In a previous post, I discussed my hope that the report from the Premier’s Technology Council on A Vision for 21st Century Learning would lead to conversations around the province. My real goal is that the discussions go much deeper than the one report; rather, we have sustained, meaningful conversations about k-12 education focussed on ideas. I want to come back to this, with some more hopes. Here are some guidelines I hope these conversations and, really, all conversations we have about school reform, follow:
- If you want to participate, you have to put your name to ideas — we have way too many people, particularly in the digital space — posting anonymously. We need to say “this is not okay”. Everyone is welcome to participate — but put a name and face to be part of the conversation.
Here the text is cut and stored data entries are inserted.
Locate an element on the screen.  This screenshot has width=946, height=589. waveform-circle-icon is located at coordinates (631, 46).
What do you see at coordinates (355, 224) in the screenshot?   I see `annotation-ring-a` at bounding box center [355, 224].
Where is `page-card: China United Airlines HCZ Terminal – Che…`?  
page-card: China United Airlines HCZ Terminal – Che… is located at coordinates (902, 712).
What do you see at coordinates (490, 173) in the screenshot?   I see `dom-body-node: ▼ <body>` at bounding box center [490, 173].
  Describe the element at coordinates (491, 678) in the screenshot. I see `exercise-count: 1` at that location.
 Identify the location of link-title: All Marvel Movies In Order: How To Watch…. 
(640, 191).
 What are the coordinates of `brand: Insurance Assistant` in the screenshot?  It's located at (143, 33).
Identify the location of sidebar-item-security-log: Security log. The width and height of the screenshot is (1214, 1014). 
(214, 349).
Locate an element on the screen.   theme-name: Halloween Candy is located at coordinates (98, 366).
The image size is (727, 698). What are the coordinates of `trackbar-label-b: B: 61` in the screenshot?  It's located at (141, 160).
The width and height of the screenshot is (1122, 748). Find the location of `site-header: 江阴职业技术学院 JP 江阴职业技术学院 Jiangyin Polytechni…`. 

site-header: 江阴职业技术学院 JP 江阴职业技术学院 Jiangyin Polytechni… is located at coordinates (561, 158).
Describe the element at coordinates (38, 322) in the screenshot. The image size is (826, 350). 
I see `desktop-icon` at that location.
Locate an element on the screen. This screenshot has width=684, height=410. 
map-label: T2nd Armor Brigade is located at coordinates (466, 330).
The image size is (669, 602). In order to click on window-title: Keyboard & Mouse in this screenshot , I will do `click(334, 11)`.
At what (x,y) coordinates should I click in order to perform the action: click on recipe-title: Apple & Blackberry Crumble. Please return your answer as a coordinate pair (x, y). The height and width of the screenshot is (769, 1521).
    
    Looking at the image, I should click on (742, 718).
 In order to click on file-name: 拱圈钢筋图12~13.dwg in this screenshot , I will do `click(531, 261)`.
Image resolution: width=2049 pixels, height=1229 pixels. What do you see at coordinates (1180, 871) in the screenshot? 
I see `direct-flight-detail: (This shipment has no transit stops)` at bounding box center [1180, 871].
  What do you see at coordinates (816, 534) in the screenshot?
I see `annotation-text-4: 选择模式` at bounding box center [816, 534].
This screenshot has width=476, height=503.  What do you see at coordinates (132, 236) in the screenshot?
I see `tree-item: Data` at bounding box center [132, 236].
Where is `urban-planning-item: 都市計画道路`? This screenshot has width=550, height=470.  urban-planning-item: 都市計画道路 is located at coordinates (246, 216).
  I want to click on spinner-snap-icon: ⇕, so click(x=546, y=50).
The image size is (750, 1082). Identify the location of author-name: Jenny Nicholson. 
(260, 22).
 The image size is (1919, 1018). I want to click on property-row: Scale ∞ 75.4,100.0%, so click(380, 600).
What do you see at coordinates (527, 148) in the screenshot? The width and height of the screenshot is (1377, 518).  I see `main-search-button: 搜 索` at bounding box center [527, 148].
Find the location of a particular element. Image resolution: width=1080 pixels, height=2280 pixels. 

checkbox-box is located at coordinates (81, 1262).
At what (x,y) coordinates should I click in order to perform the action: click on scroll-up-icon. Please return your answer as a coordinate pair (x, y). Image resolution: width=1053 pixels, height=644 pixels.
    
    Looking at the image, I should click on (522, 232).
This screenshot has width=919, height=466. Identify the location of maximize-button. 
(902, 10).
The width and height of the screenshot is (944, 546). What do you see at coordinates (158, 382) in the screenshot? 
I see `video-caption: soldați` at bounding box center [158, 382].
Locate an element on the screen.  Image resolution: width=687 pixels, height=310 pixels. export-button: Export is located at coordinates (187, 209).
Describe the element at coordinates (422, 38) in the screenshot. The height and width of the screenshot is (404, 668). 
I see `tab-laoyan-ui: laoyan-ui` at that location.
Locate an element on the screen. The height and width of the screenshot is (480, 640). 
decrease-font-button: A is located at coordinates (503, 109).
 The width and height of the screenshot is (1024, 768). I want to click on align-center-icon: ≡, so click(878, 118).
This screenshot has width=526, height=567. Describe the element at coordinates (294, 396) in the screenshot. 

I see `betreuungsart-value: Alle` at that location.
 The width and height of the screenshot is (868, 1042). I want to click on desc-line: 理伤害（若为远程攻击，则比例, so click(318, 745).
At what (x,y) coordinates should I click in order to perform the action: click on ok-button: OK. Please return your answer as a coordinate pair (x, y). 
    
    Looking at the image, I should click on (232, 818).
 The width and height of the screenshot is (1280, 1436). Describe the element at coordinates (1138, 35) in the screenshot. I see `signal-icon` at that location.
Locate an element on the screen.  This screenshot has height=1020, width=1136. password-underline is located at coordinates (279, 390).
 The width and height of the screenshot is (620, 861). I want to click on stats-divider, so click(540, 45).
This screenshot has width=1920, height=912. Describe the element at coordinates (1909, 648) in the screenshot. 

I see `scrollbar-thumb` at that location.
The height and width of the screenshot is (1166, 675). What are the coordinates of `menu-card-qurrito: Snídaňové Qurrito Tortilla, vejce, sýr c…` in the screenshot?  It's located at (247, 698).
- There is value for ideas from inside the system (students, teachers, parents) as well as ideas from outside the system — it is really the ideas that matter.
- We agree there is no such thing as good guys and bad guys when it comes to education. That is the old way — education is far too important to cast some in white hats and others in black hats.
- We need to avoid saying “We can’t do X until ____ (fill in government, universities etc.) does Y”.
- We don’t use “We are already doing it” as a reason to end the conversation. While it may be true we are already doing it (fill in the progressive educational idea), we are usually not doing it consistently, in ways that we can assess how successful “it” is, throughout the system.
- We act with urgency (we see how quickly changes are happening around us) but not urgently (where changes are not fully discussed, and people are not fully engaged).
The optimism and curiosity that comes through in so much being written, right now, is very exciting. Hopefully, 2011 will be a year we find new ways to look at education, and use digital space to have big conversations about big ideas, and we move forward from ideas to action.